Saturday, March 5, 2011

Pork meatballs with squid, in a green curry sauce

I'm always a little nervous when people introduce me as a foodie. It's true that I love food and love cooking, but I would hesitate to describe myself as a good cook. I'm well aware of my shortcomings - gaps in my knowledge and my technique, and the more than occasional mediocre dish that I produce.



However, every now and then I cook something that makes me think that maybe I do deserve to be described as a good cook. It's usually when I bring together some slightly unusual ingredients in an inspired combination that I have not knowingly copied from anywhere else, and this was the case with this meatball curry that I cooked up this evening, having spent the day out drinking beer on the first Saturday of Carnival.
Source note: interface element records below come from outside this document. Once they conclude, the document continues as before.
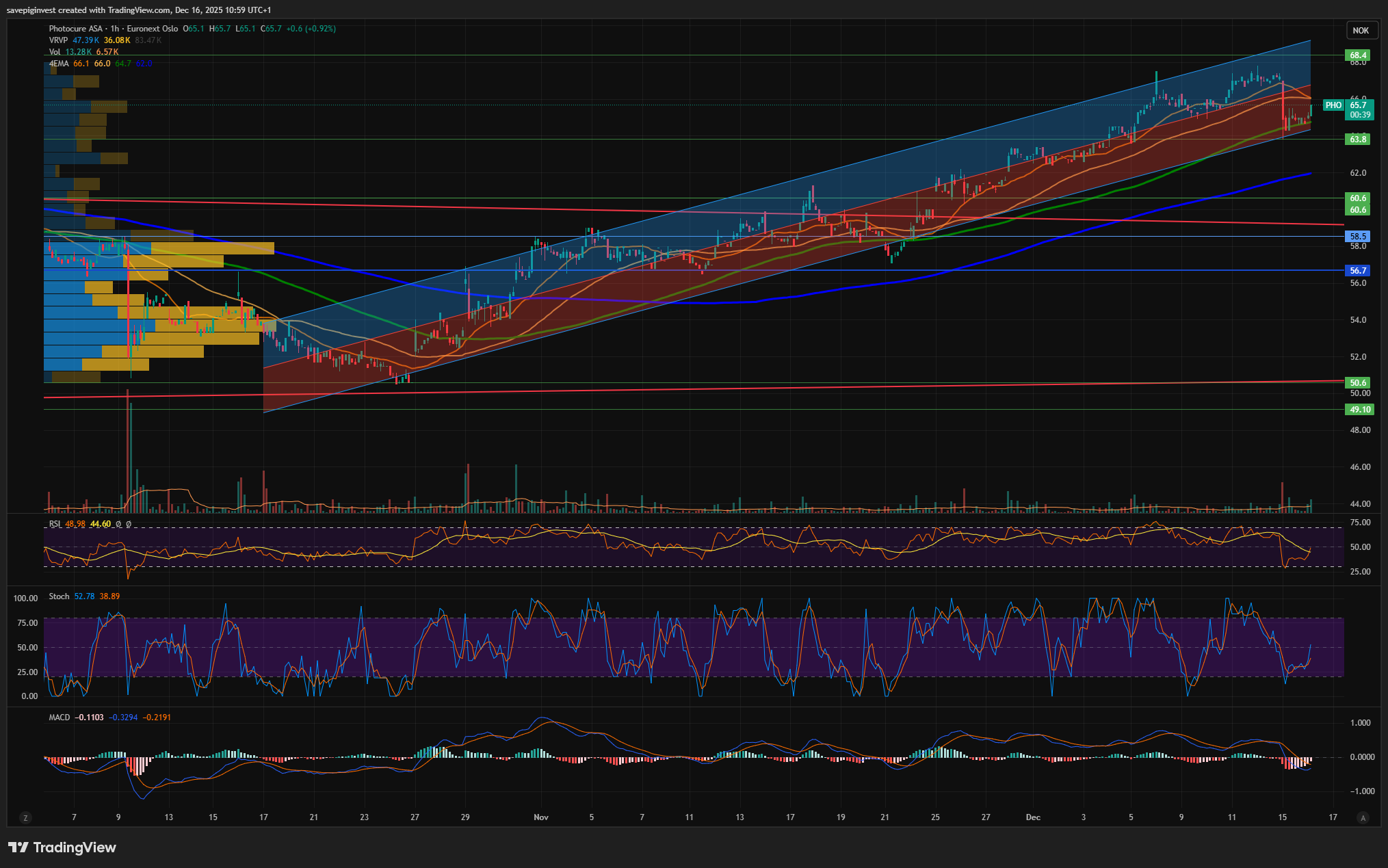Select the 68.4 green price label
Image resolution: width=1388 pixels, height=868 pixels.
(1357, 55)
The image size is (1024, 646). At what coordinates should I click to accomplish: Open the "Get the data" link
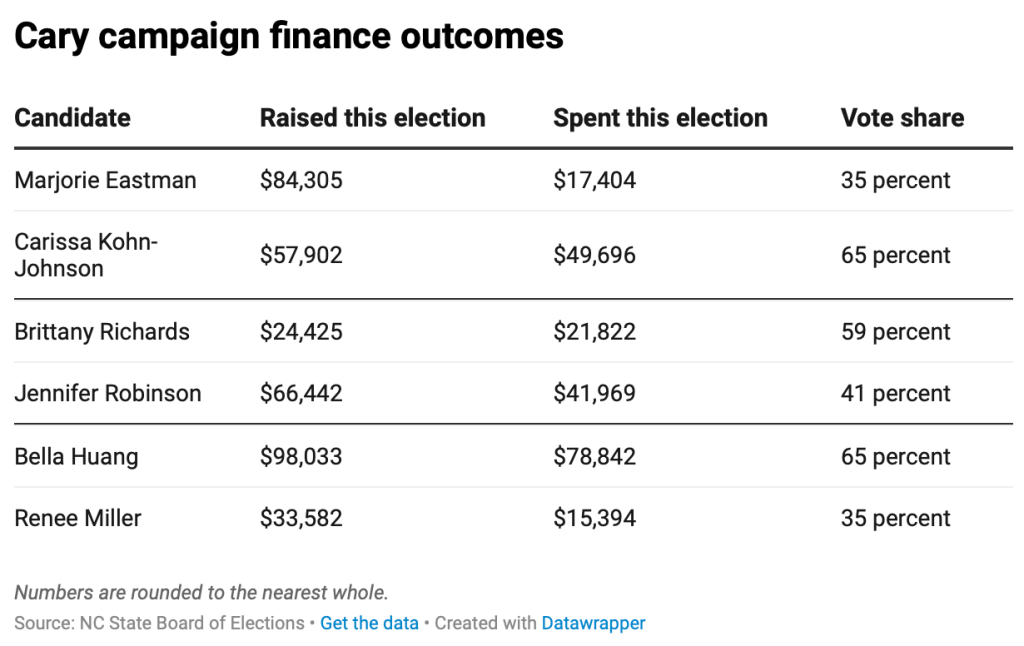[x=369, y=623]
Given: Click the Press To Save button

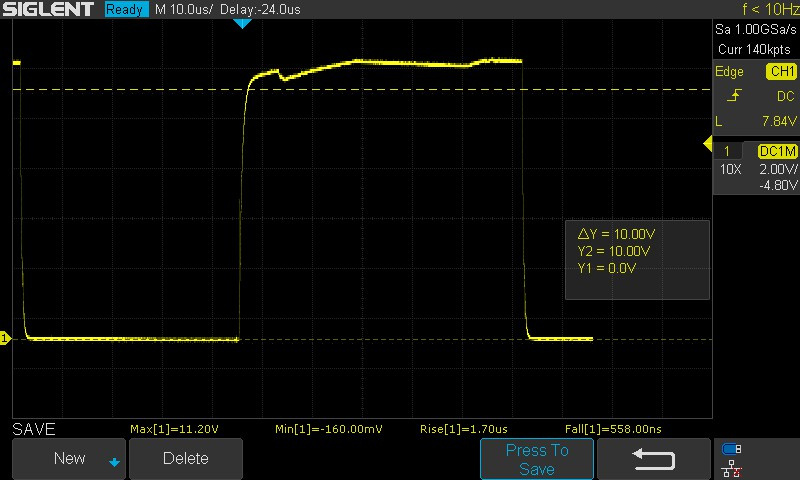Looking at the screenshot, I should [537, 459].
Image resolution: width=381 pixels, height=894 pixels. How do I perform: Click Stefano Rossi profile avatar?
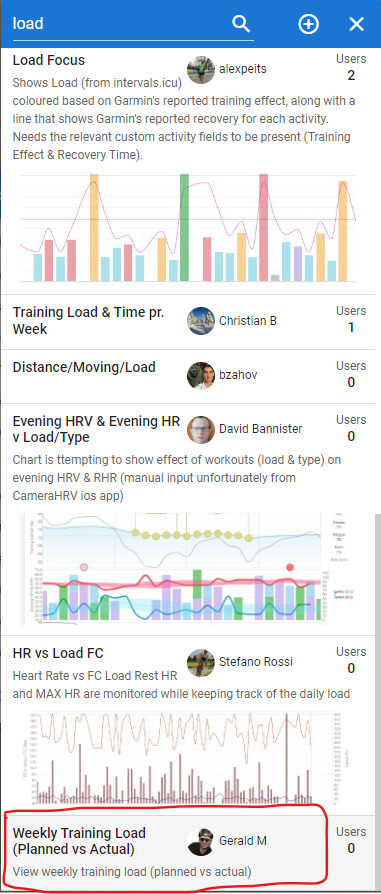pyautogui.click(x=201, y=662)

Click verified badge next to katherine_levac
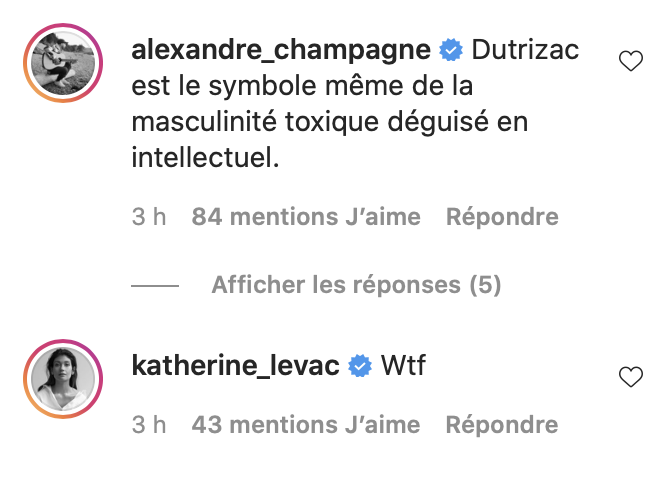360,366
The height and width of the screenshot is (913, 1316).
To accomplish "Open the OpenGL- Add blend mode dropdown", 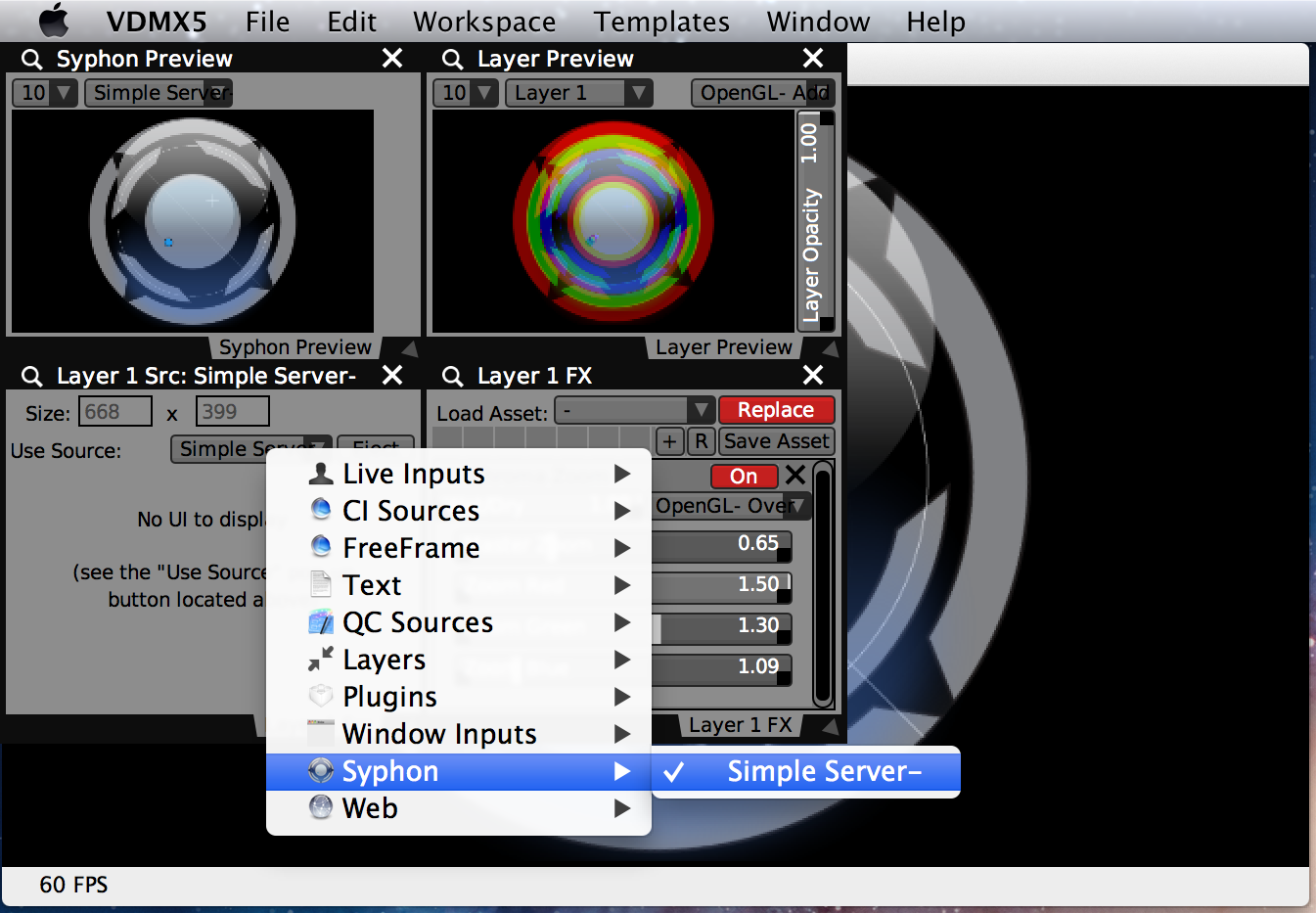I will click(762, 92).
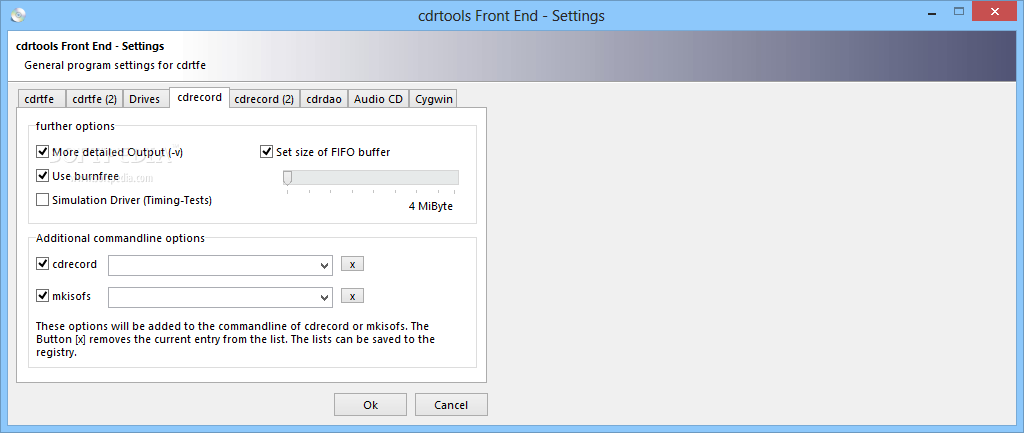Enable Simulation Driver (Timing-Tests)

coord(43,200)
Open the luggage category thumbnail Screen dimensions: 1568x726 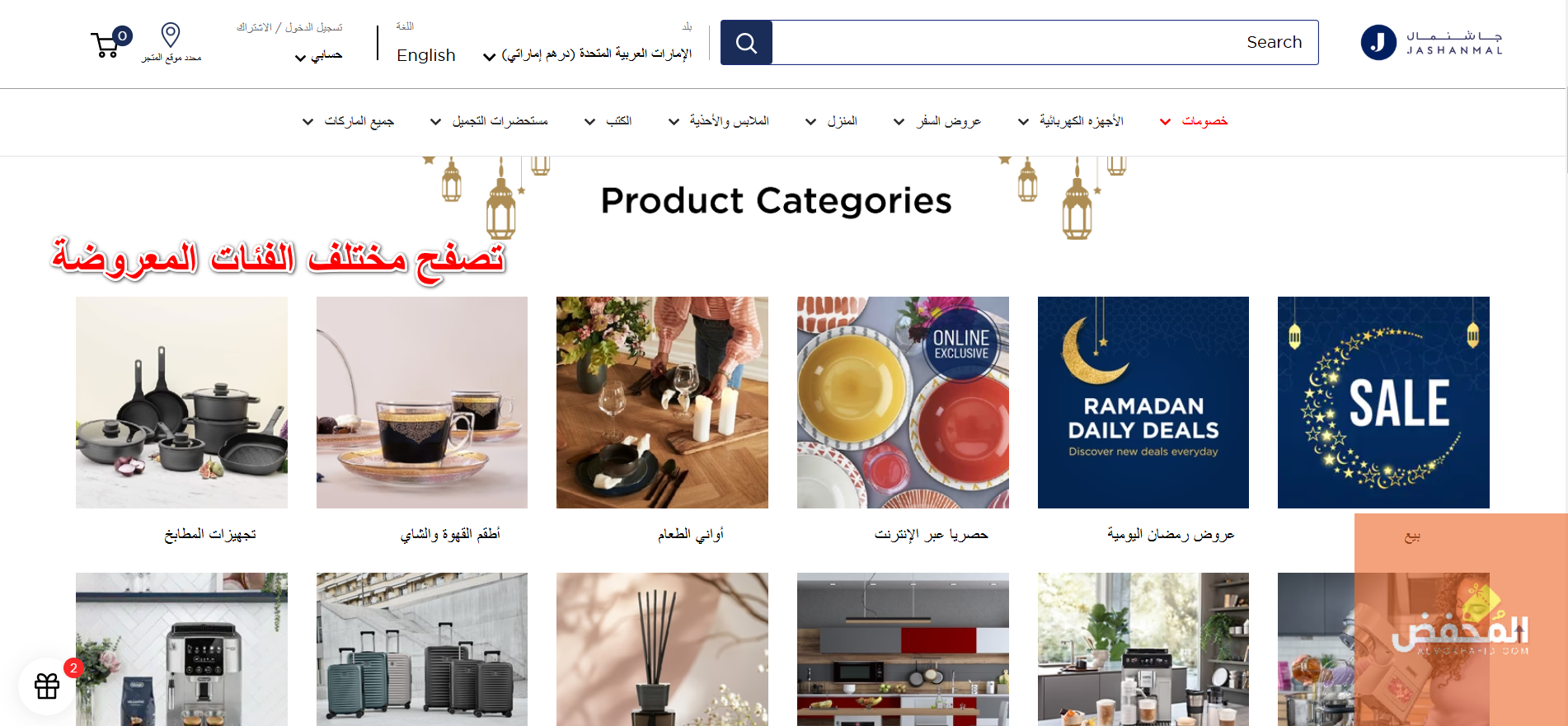pyautogui.click(x=422, y=649)
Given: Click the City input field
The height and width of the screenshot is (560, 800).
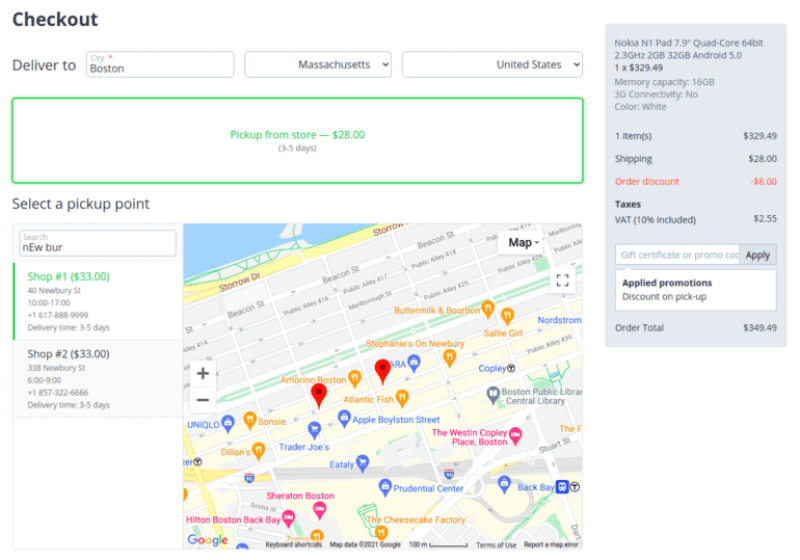Looking at the screenshot, I should [160, 66].
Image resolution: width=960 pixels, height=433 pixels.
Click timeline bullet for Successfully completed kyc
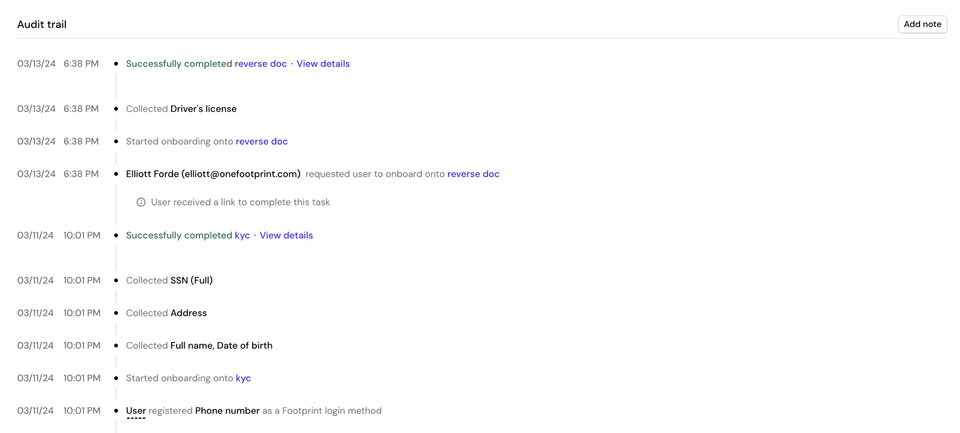click(x=116, y=236)
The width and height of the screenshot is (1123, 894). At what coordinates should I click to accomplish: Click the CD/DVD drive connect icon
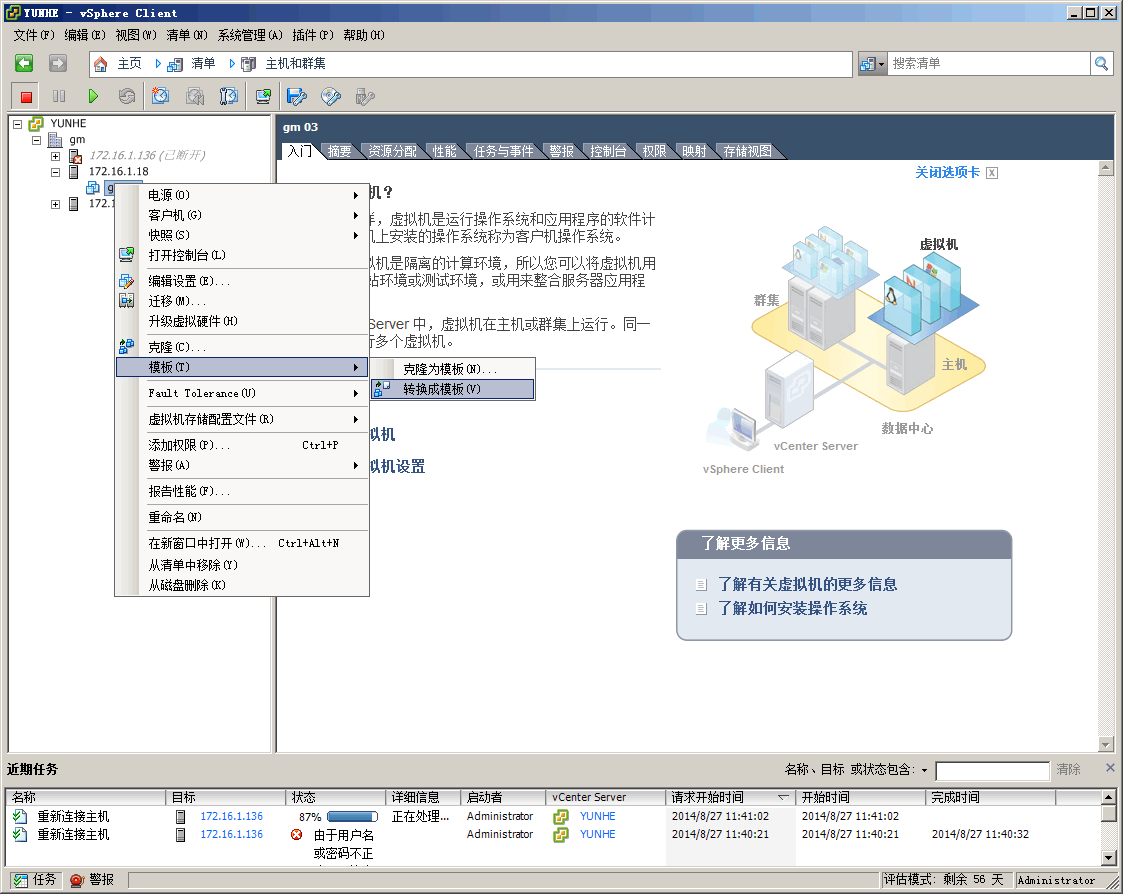click(x=331, y=97)
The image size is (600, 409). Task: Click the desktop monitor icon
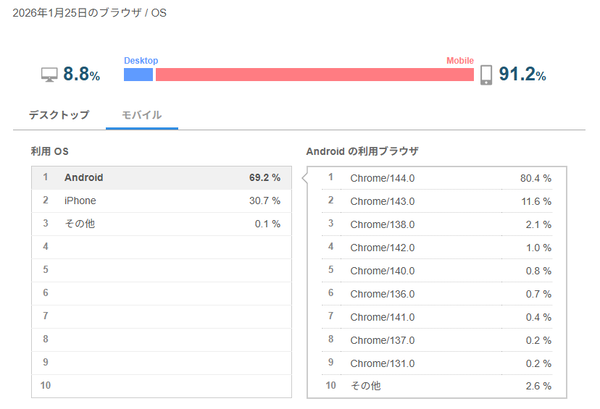point(49,74)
The ingredient which lifts it up onto another level is the inclusion of some squid in the meatball mixture.

Ingredients
meatballs
100g squid, cut into small pieces
1 leek
2 cloves of garlic
1-inch piece of fresh ginger
500g minced pork
2 tbsps light soy sauce
1 tbsp white wine
2 tbsps green chilli chutney (substitute with 1 tbsps of minced green chilli and 1 tbsps lemon juice)
4 tbsps breadcrumbs

sauce
vegetable oil
1 onion

2 cloves of garlic

1-inch piece of fresh ginger
4 kaffir lime leaves
1 stalk of lemongrass
1/2 tin of coconut milk
1 tbsp fish sauce

2 tbsps green chilli chutney (substitute with 1 tbsps of minced green chilli and 1 tbsps lemon juice)


Method
meatballs
  1. Peel and chop the garlic and ginger, and wash and chop the leek. Put the cuttlefish, leek, garlic and ginger into a food processor, and chop finely. Transfer to a large bowl, add the pork, soy sauce, wine, chilli chutney and breadcrumbs, mix well, return to the food processor and whizz briefly.
  2. Form the mixture into walnut-sized chunks and fry in vegetable oil until browned. (You will probably need to do 2 or 3 batches.) Remove to a plate.

sauce
  1. Peel and chop the onion, garlic and ginger, transfer to food processor and chop finely.
  2. In a medium saucepan, fry the onion mixture gently in vegetable oil. Once the onion has softened, add the coconut milk, kaffir lime leaves, lemongrass, fish sauce and green chilli chutney, and stir well.
  3. Bring to a simmer, then add the meatballs, cover the pan and cook for 10 minutes. Serve with rice.